_Request_
Revise everything from the line containing "Click the Fabric elasticity label" down to the line containing "The height and", replacing "Fabric elasticity" with "Fabric stretch" and leaving the rest untouched.

_Data for this exercise_
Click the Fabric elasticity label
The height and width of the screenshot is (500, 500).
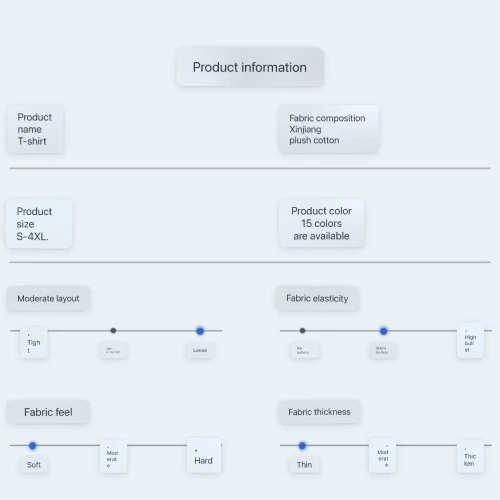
--
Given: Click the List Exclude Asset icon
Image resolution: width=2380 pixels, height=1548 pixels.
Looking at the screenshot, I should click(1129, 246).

_Written response_
Click the Fabric stretch label
The height and width of the screenshot is (500, 500).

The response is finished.